With this builder, you can repeatedly create Docker images without the use of a Dockerfile. You don't need to know the syntax or semantics of Dockerfiles. Instead, you can just provide shell scripts, Chef recipes, Puppet manifests, etc. to provision your Docker container just like you would a regular virtualized or dedicated machine.
While Docker has many features, Packer views Docker simply as a container runner. To that end, Packer is able to repeatedly build these containers using portable provisioning scripts.
Note: starting with v1.1.0 of the plugin, this builder supports bootstrapping a build from a Dockerfile.
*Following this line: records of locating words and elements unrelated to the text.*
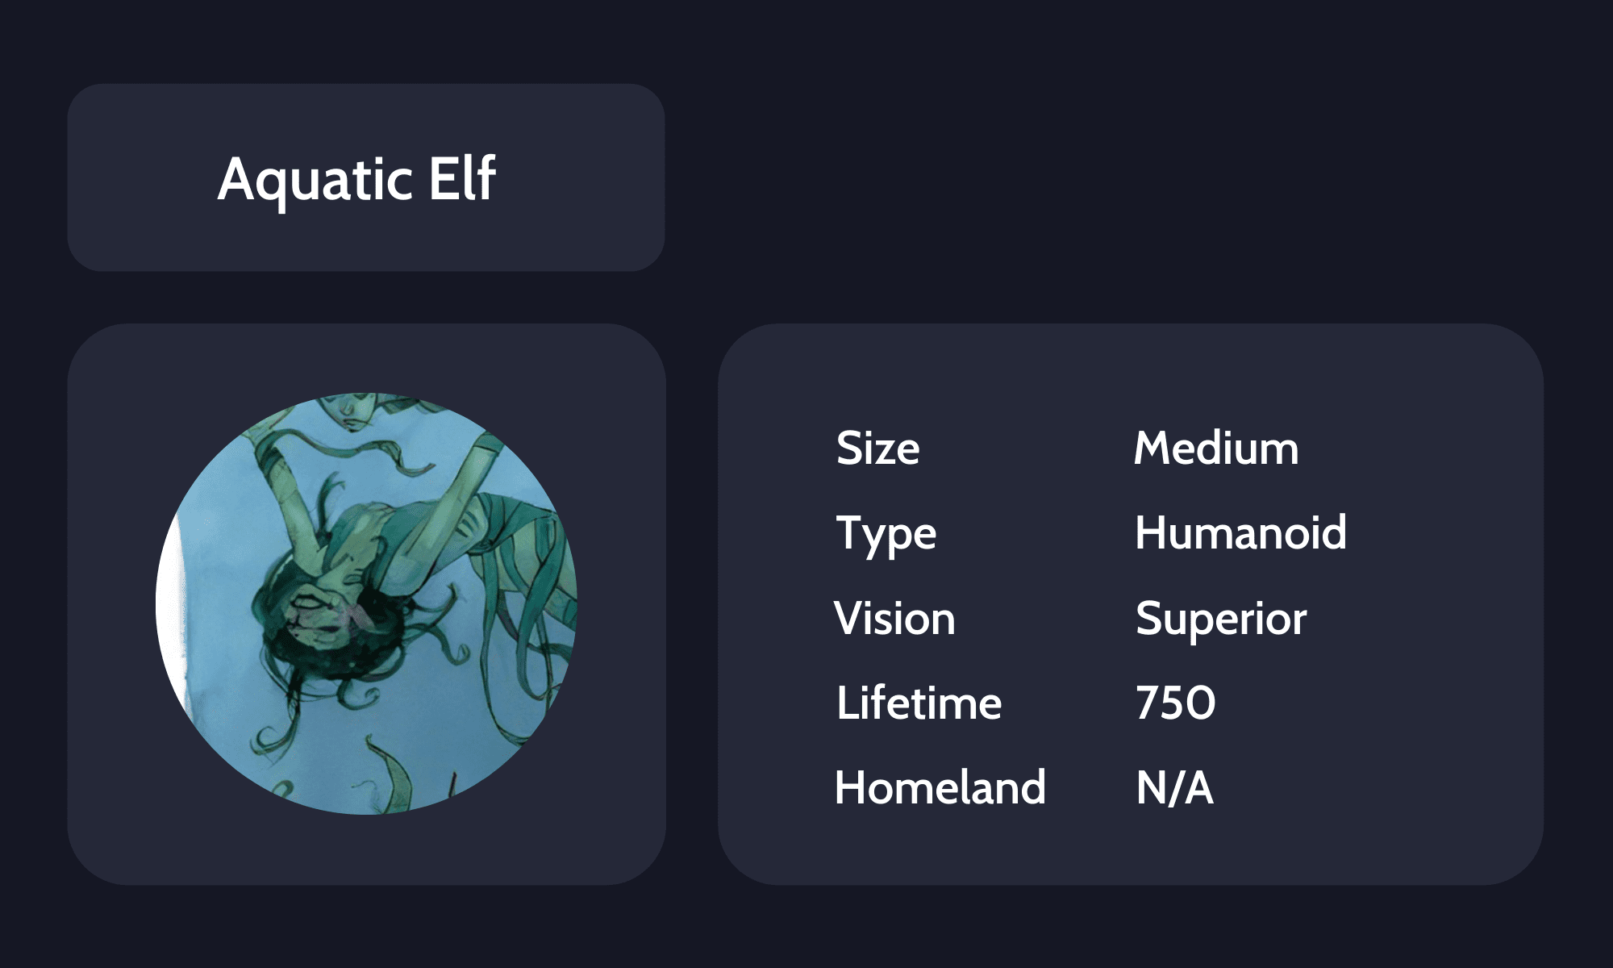The image size is (1613, 968).
Task: Click portrait card padding below the circle
Action: tap(366, 851)
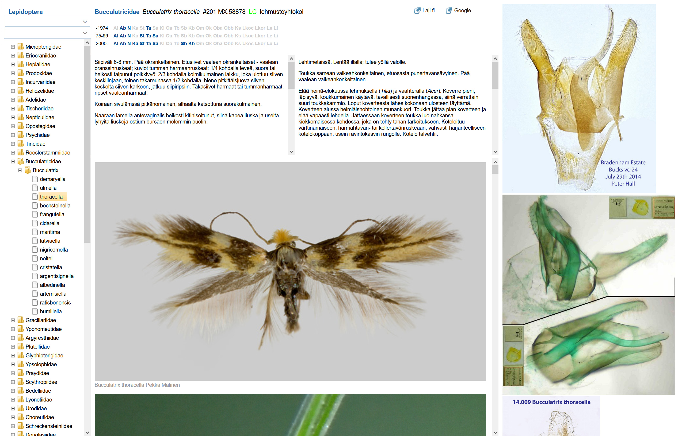This screenshot has height=440, width=682.
Task: Tick the cidarella species checkbox
Action: pos(35,223)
This slightly conflicts with the original intent, but practically, for users who already have working Dockerfile-centric pipelines, this limitation was a hinderance to adopting Packer for later provisioning images, so we opted to add this capability to the builder.
Overriding the host directory
By default, Packer creates a temporary folder under your home directory, and
uses that to stage files for uploading into the container. If you would like to
change the path to this temporary folder, you can set the PACKER_TMP_DIR.
This can be useful, for example, if you have your home directory permissions
set up to disallow access from the docker daemon.